(Screenshot grounding data)

□ □ □ □ □

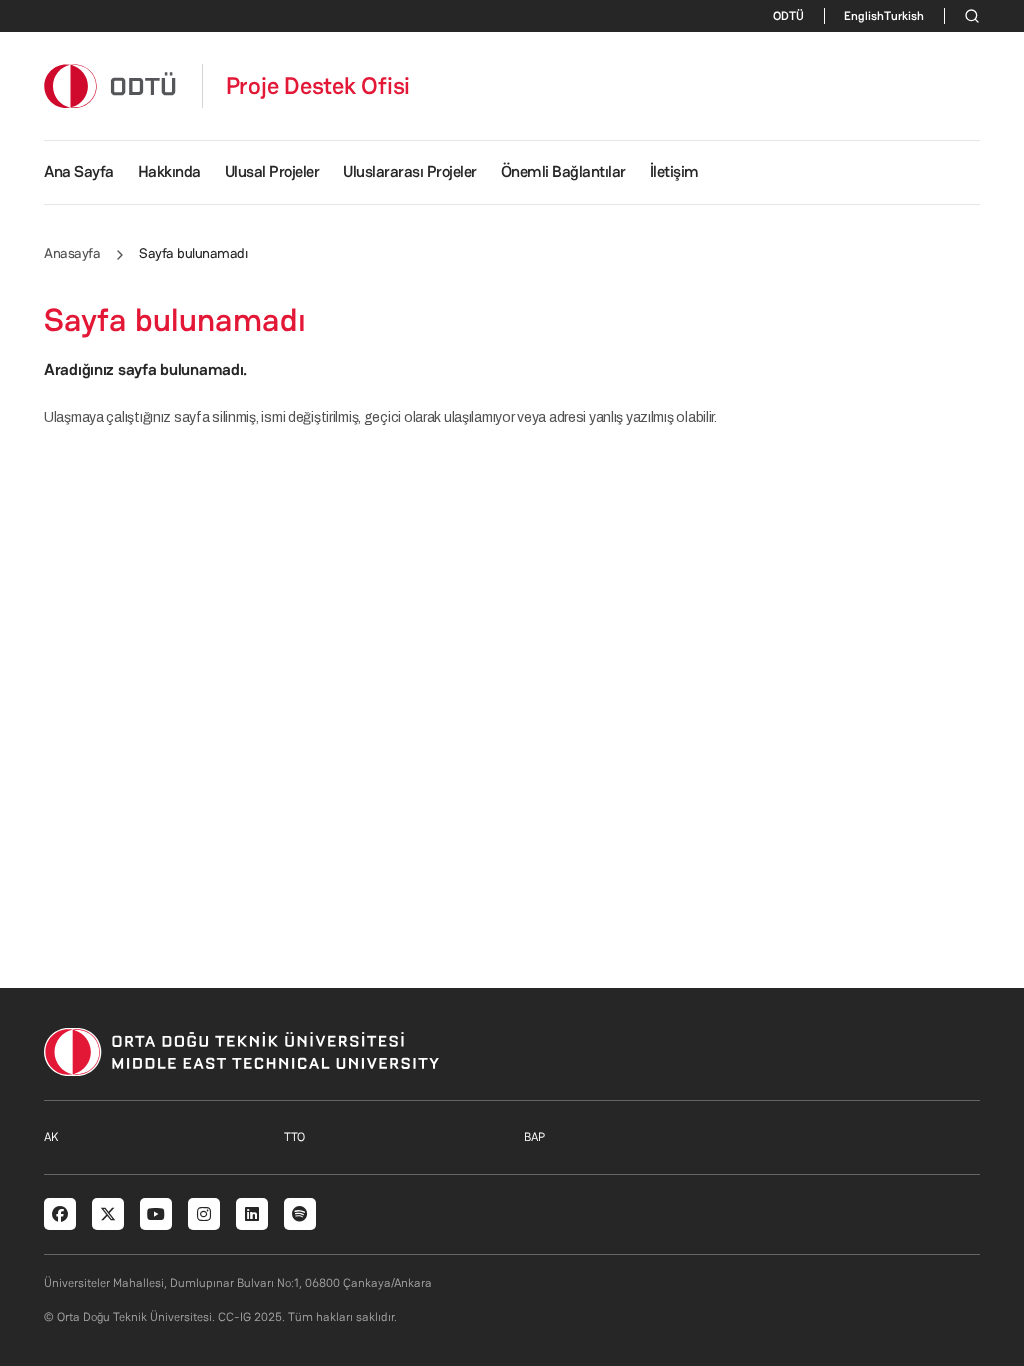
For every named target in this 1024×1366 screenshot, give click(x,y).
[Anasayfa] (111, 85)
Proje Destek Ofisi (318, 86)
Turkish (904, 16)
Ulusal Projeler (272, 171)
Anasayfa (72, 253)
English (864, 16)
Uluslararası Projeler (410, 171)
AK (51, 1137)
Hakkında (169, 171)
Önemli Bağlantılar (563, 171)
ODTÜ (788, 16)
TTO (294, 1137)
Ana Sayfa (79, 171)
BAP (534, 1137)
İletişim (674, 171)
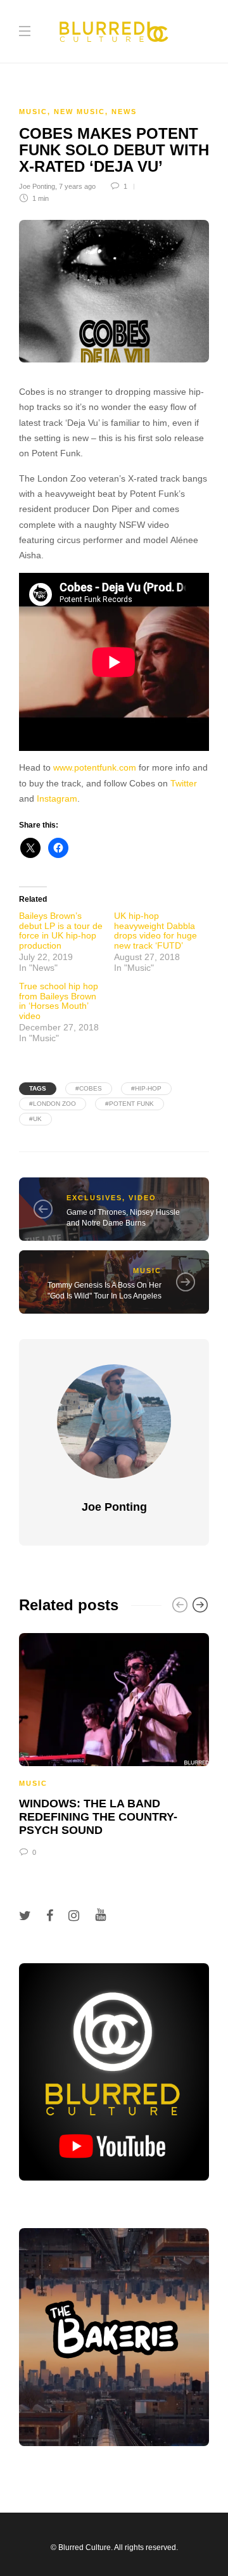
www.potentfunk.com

□ □ □ □ □

> [Work item]: How many lines of the entries include the string "Projeler"? Answer with a number and no other words.

> [Solution]: 2